Problem details — In the entries below, how many lines hold the word "agent"? Answer with the number only.

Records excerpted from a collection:
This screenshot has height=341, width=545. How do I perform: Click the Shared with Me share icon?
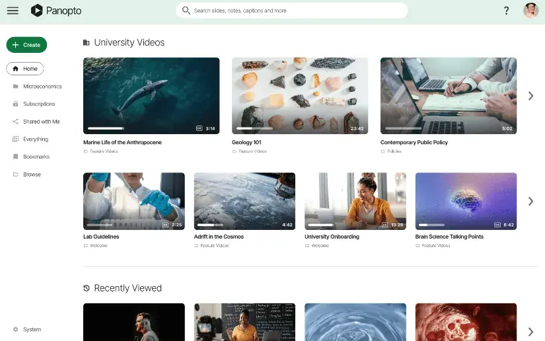[x=16, y=122]
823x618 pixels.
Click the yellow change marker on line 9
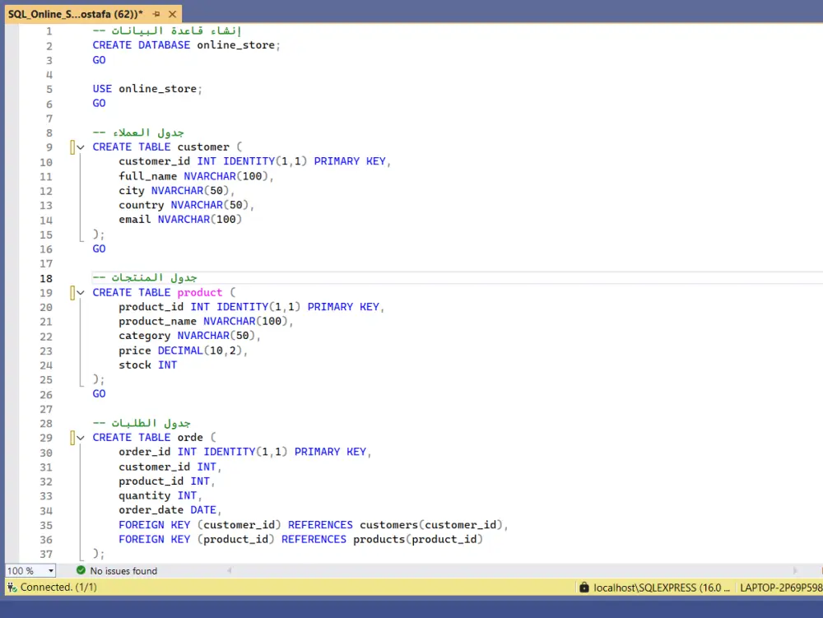(72, 147)
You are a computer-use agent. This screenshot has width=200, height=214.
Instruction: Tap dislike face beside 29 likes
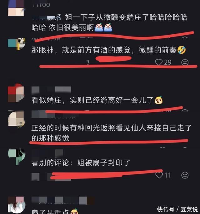coord(185,62)
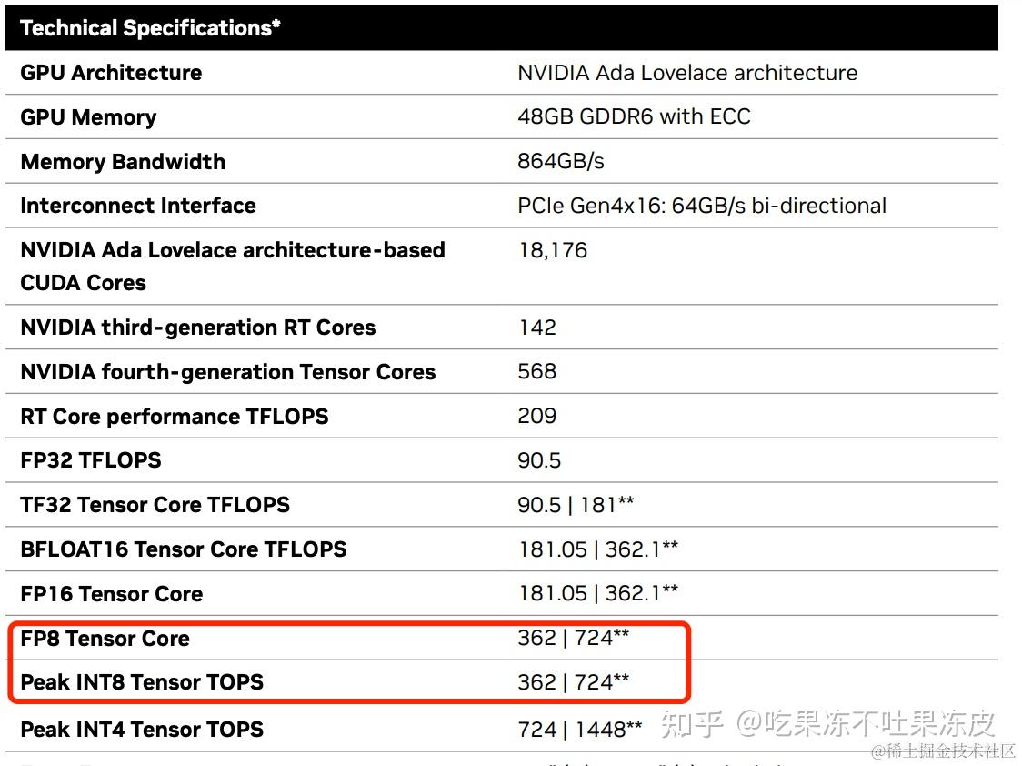Select the GPU Memory row

tap(87, 117)
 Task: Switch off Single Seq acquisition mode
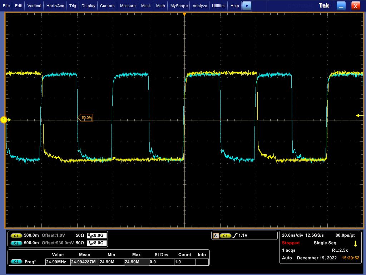325,243
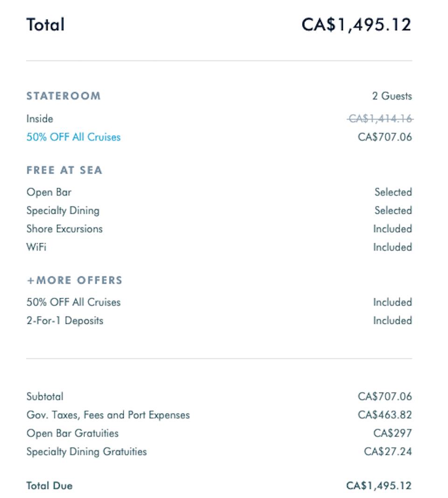Click the FREE AT SEA heading
The height and width of the screenshot is (498, 448).
tap(64, 170)
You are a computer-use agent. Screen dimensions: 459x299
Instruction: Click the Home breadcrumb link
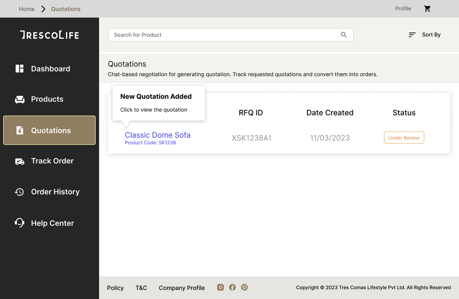[27, 9]
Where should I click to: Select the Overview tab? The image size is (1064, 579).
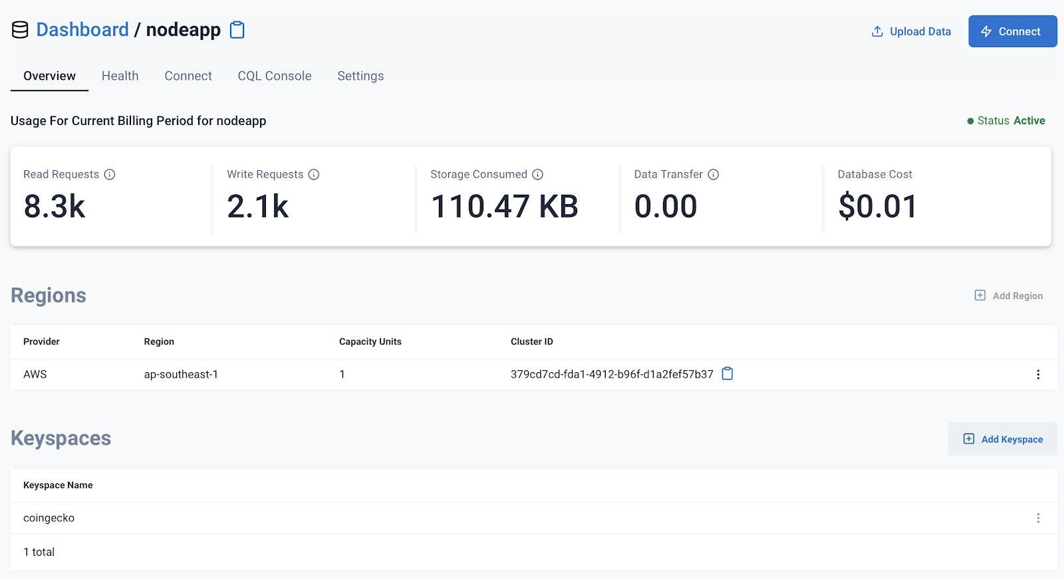click(49, 76)
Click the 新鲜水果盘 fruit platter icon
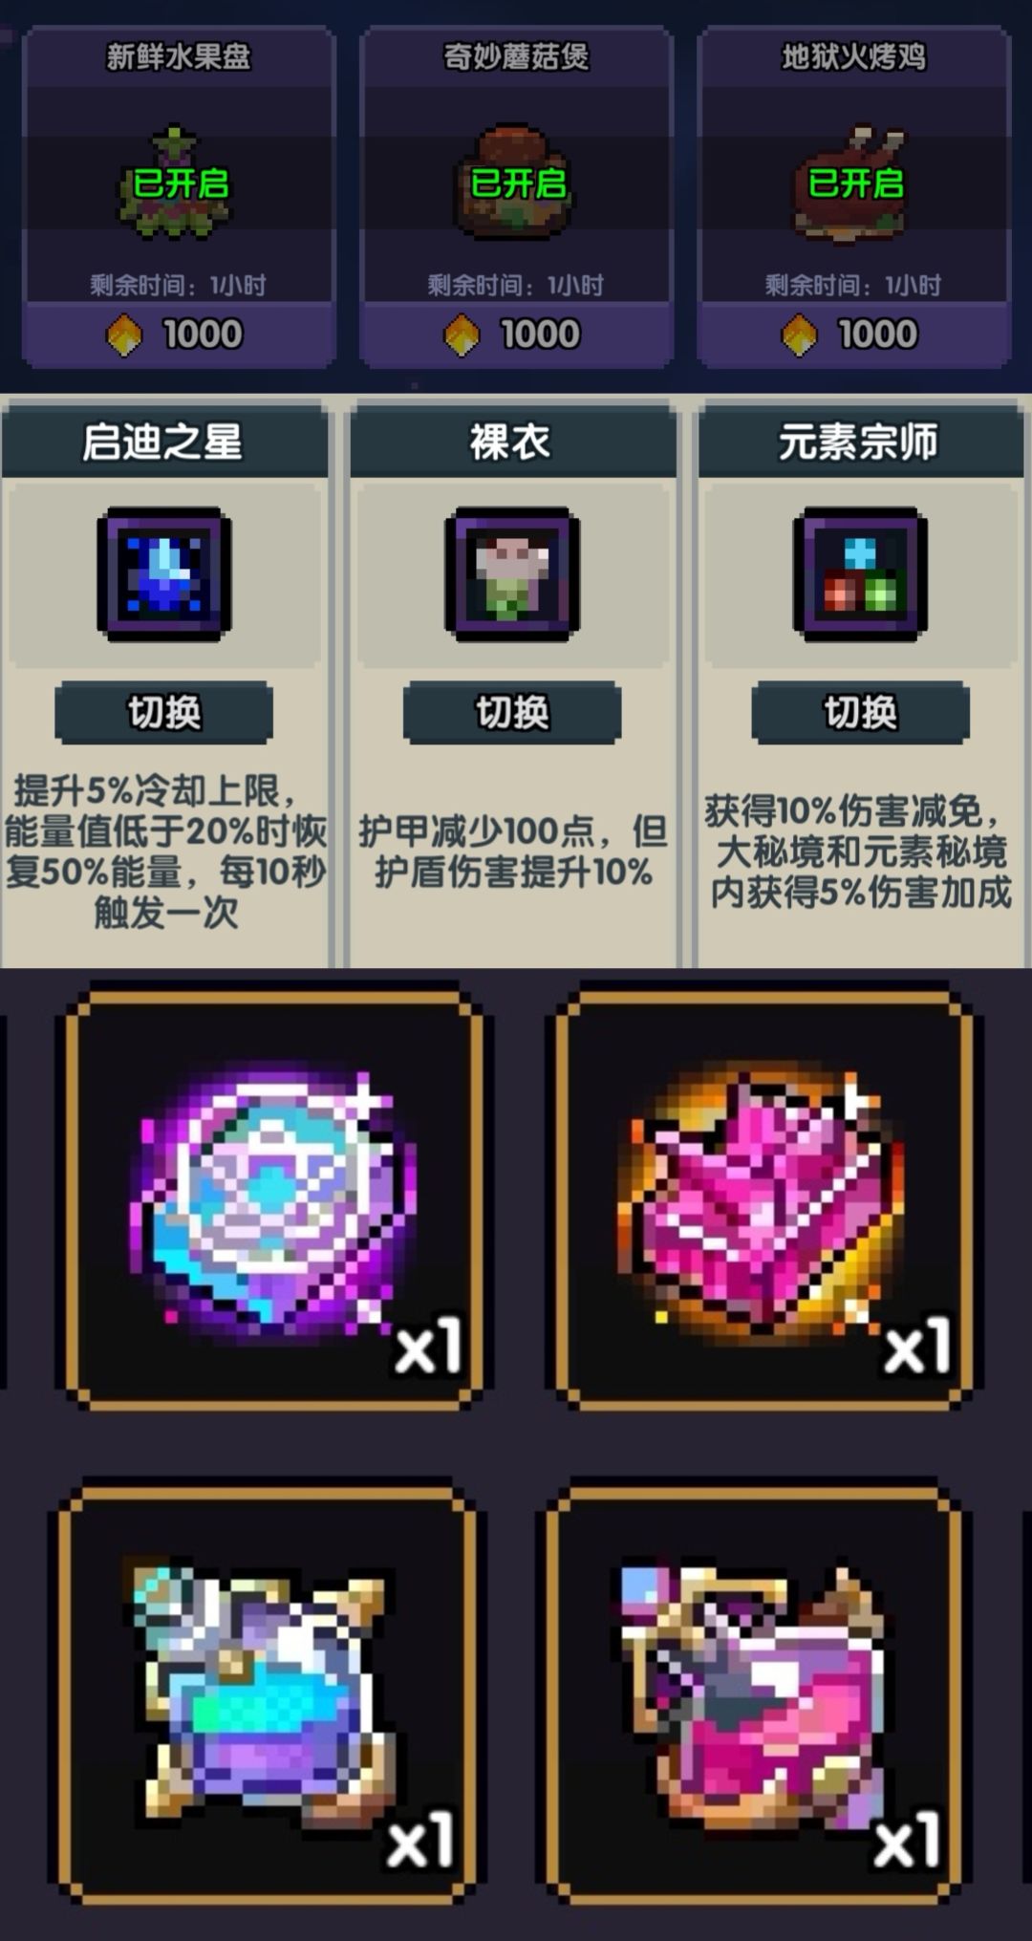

Answer space — 2